I keep my guitars in my bedroom, and I used to keep them in their cases when they weren't being played. I like the Oasis case humidifiers a lot, particularly since they make a high-output one for desert climates, and they also make a soundhole humidifier that works well; I used to use them both. For guitars in cases, the best method, in my opinion, is Humidipak. There were problems with the packs when it first came out but since the redesign they're safe and work very well. They are a bit pricey, but for highly-prized instruments, well worth the money. The best thing about Humidipak is that it can compensate for either low or high humidity; that is, it will release moisture in dry air and absorb it in humid air. Only works in a case, though.

Getting guitars into and out of their cases all the time gets to be a pain in the butt after a while, though. Now I use a room humidifier in my bedroom; a Sunbeam model with a built-in humidistat that I picked up at Home Depot for $90. It's billed as a whole-house humidifier, but not where I live. It does a very good job of keeping my bedroom at 50% RH, though. The humidistat turns it on and off automatically to maintain a preset humidity level, much like a thermostat maintains temperature. Now I keep a couple of guitars out on stands all the time, and I've had no problems. When I'm going to be away for a while I just pack them into their cases with case humidifiers.
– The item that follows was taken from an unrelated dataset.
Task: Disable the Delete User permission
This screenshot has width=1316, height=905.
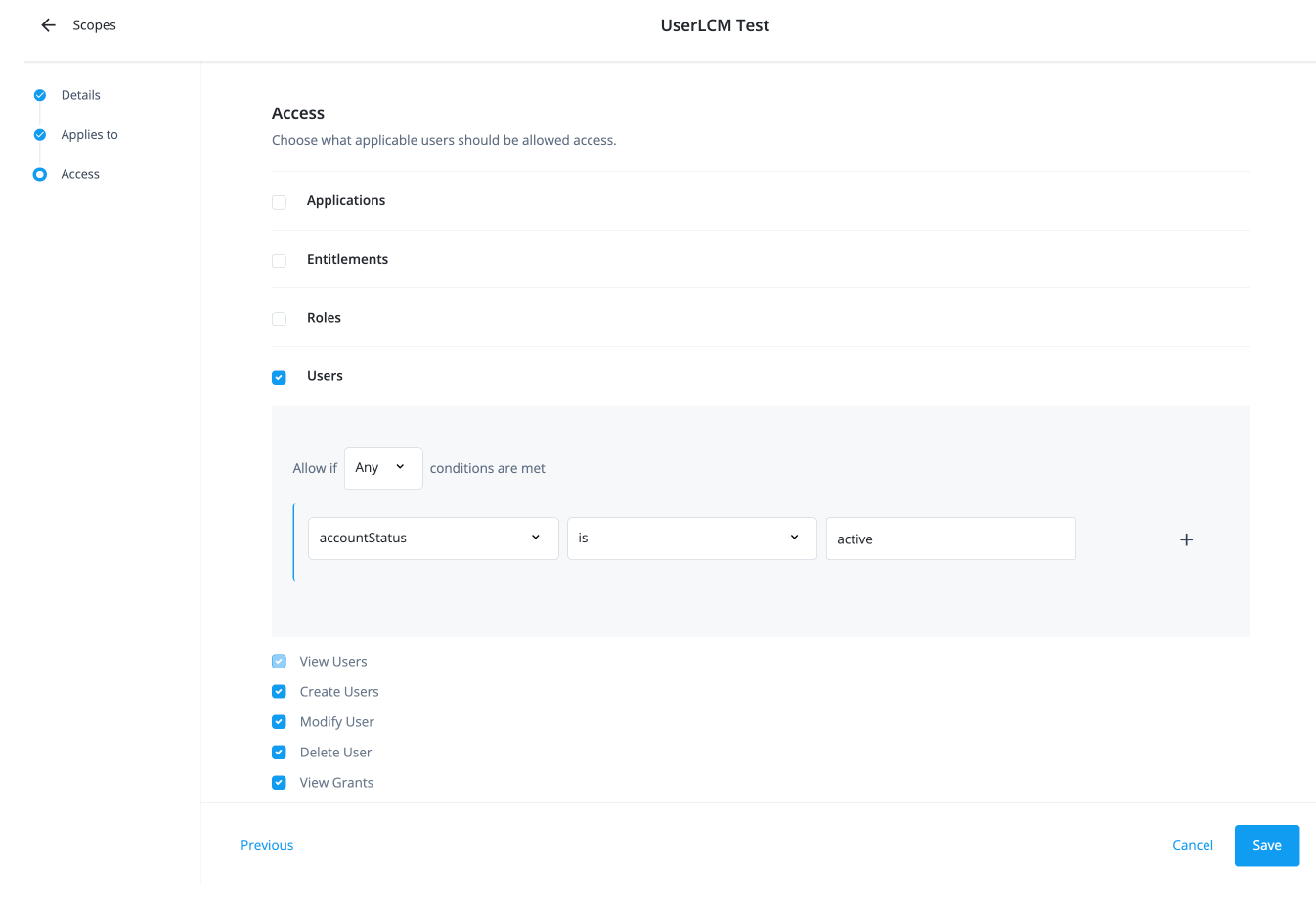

One thing most people miss about humidity is air circulation. If the air in the room is completely still, the moisture tends to settle toward the floor, so it can be significantly more humid near the floor than up on the wall. It also makes humidity measurements unstable - a hygrometer in still air will tend to show a number that bounces around a lot, but it'll stabilize within seconds of turning on an appropriately-placed fan. Since the air in a case is obviously still, humidity measurement in guitar cases is unreliable, so I don't do that. I keep the ceiling fan in my bedroom set to draw air upward and keep it running on low all the time. The setup works very well for me.